Pourtant il y a quelque chose d’infiniment troublant dans ce Rohmer en apparence académique et ennuyeux, le moins aimé de tous les Contes moraux par la nouvelle génération. Au fond de quoi s’agit-il ? On aurait envie de dire : de l’irrationalité fondamentale de la nature humaine. En effet, en dépit de tous les efforts discursifs des protagonistes, qu’ils soient adolescents (Laura est insupportable de vacuité et pourtant charmante, Fabrice Luchini est tout aussi vain) ou adultes (la belle romancière roumaine brune au charmant accent chantant et son ami attaché culturels passent leurs temps à conceptualiser), la vie conserve son mystère. L’issue du film est sans équivoque : en dépit de la révélation faite à Claire, elle pardonne à son amant comme s’il ne s’était rien passé, comme si Jérôme n’avait jamais existé.
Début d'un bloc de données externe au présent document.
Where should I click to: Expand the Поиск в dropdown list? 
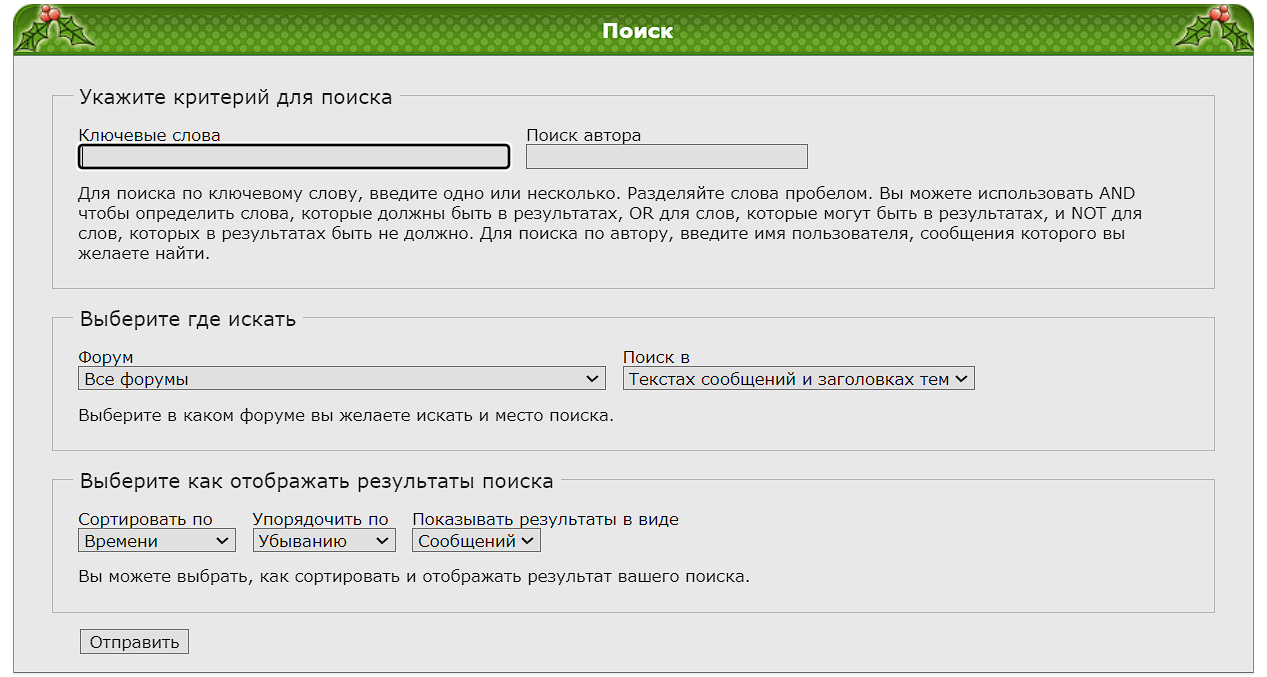point(798,379)
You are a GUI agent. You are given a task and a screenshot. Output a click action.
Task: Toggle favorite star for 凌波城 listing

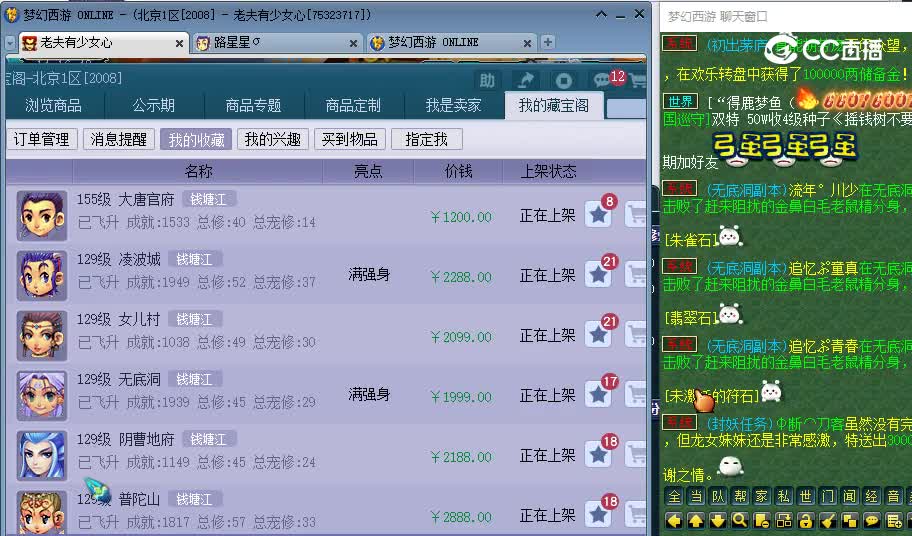point(598,275)
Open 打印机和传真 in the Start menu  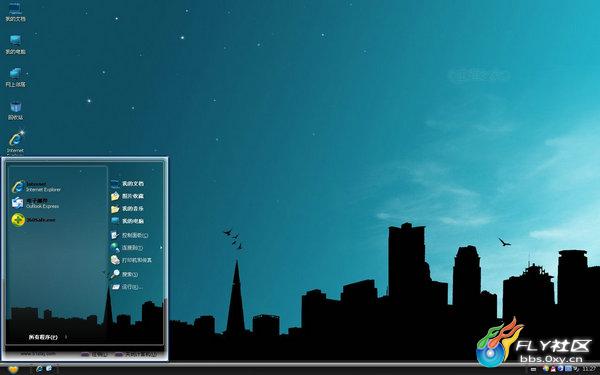(x=131, y=260)
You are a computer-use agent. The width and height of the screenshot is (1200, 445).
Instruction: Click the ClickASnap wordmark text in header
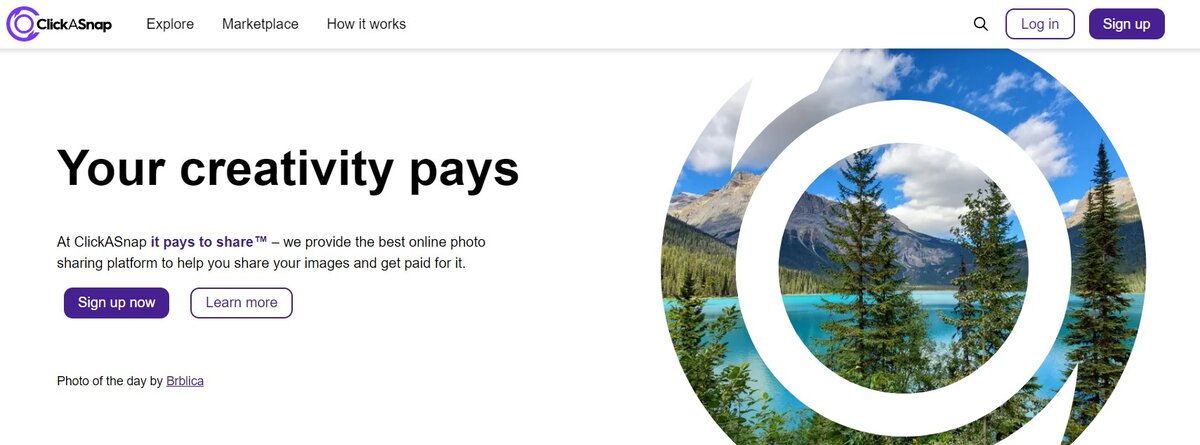coord(73,24)
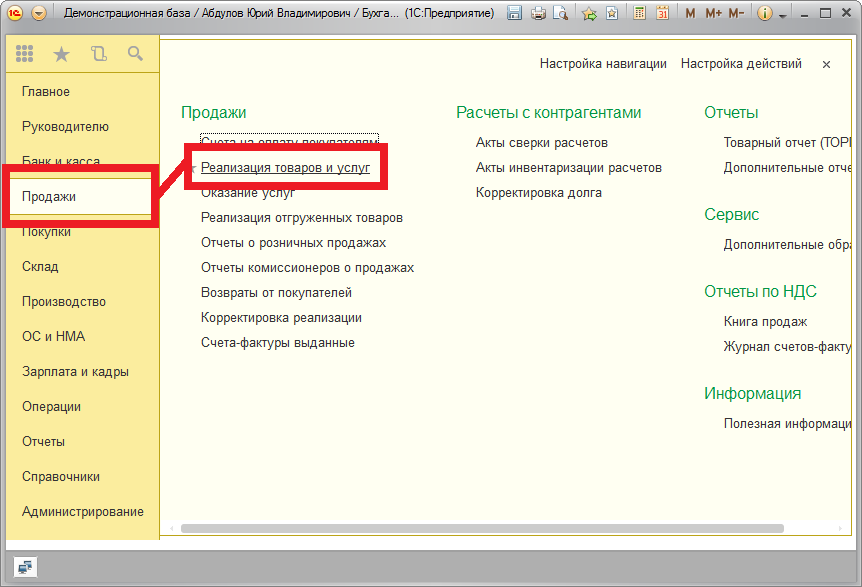Click the search magnifier icon
Screen dimensions: 862x587
(135, 54)
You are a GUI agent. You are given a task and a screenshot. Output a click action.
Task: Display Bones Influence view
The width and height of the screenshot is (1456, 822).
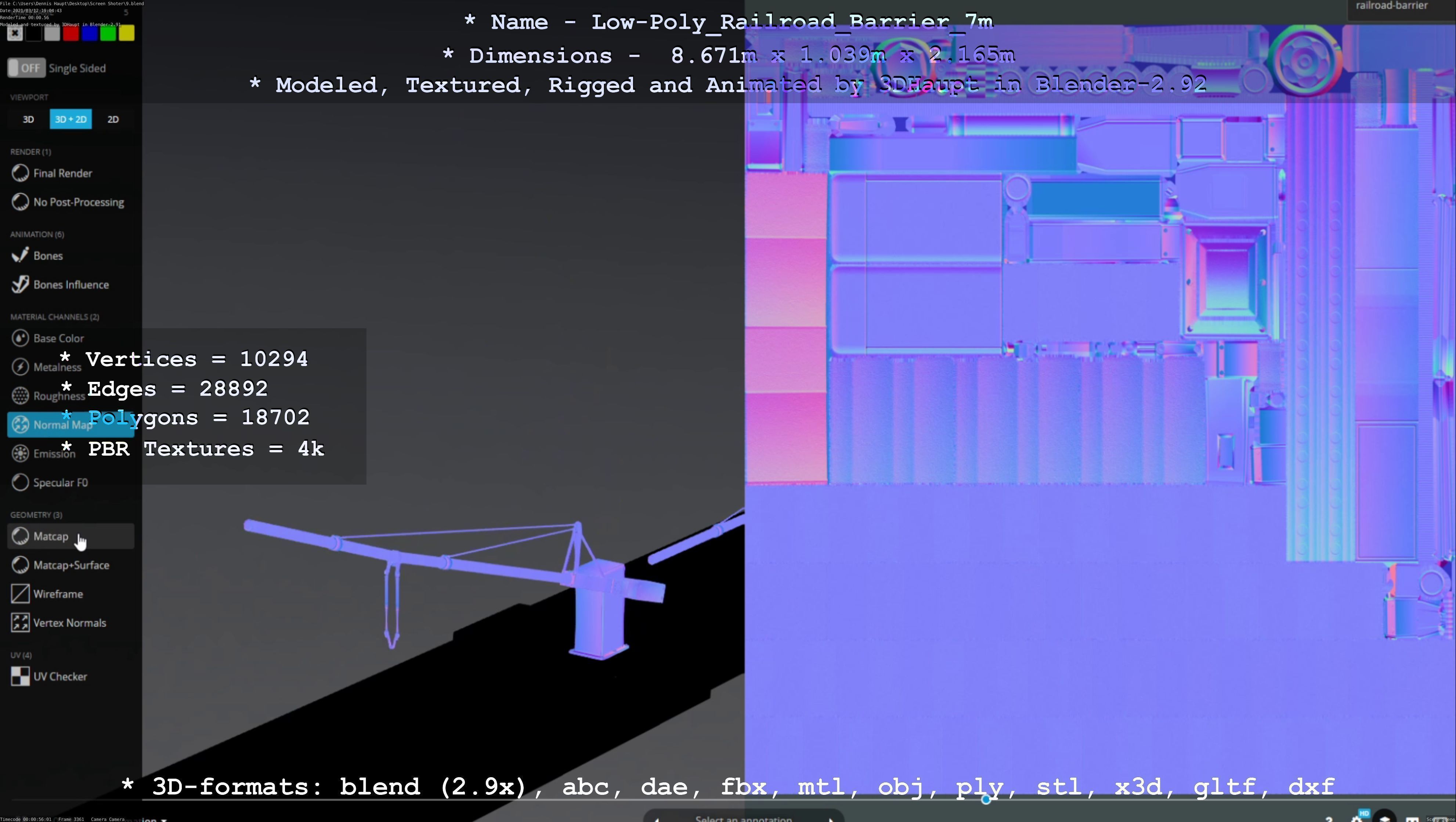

Claire est un personnage antipathique mais le seul sur lequel Rohmer fait reposer la dynamique de son film : elle résiste à tous les assauts de l’intellectualisme. Elle demeure inaltérablement vaine, bête, naturelle pour tout dire. Claire et son genou sont une incarnation d’une victoire, du point de vue étroit de Jérôme, et d’une défaite aussi bien, du point de vue du spectateur. On discute pour comparer ce qu’aurait été l’apport de Paul Gégauff si la partie du scénario qu’il avait écrite avait été maintenue par Rohmer dans la version filmée vingt ans ans plus tard. Pourtant, tel quel, Le genou de Claire est parfaitement cohérent relativement à une «politique des auteurs» : celle de Rohmer en l’occurrence. Son pessimisme est discret – trop sans doute puisqu’on ne le remarque qu’avec trente ans de retard. Les critiques de l’époque ont disserté tant et plus sur l’hommage à l’impressionnisme – et alors ? – voire à Renoir – et alors ? Impressionnisme ou pas, Renoir ou pas, la seule chose tangible et bien concrète qui demeure est cette séquence finale presque tragique. Le passage du soleil constant – mis à part le bal de la nuit du 14 juillet à l’atmosphère digne d’un film de Pascal Thomas ou de Claude Goretta – à l’orage final et la révélation de Claire dans un sous-bois photographié en clair-obscur : tout cela symbolise plastiquement – et fortement – le discours profond du film, par delà son pseudo-naturalisme. Au premier degré, Le genou de Claire est un film vain et non avenu. Mais au second degré, c’est peut-être, pour qui sait voir, un des films les plus désespérés de son auteur.

Supplément
La cambrure (1999), court métrage d’Edwige Shaki, images de «Baratier» (Jacques ?), découpage de «Rohmer» (Éric ?) et l’équipe du C.E.R. avec Edwige Shaki (Eva), François Rauscher (Roman), André Del Debbio (le sculpteur) – Roman s’intéresse au thème esthétique de la cambrure dans la peinture. En sortant d’une discussion avec son oncle sculpteur, il rencontre Eva dont il tombe amoureux. Il lui avoue que c’est sa ressemblance avec l’anatomie d’une statue qui l’a rendue désirable à ses yeux. Elle est déçue et voudrait être reconnue pour belle en elle-même. D’une rivalité de la chair réelle et de la chair représentée… Un ton très rohmérien en effet pour ce sympathique court-métrage aux dialogues aussi ciselés que ceux de Rohmer lui-même et une direction d’acteurs tout aussi précise et libre à la fois. Le thème retenu est ici, un peu aussi, celui du fétichisme nié : raison pour laquelle aurait été réuni ce court-métrage au long-métrage principal ? Qui sait ? Il est traité avec un strict réalisme mais fait appel à la même profondeur «littéraire». Mentionnons pour mémoire le corps somptueux de la réalisatrice-actrice, à la belle pureté de ligne qui est un plaisir des yeux de tous les instants et notamment lorsqu’on la voit nue.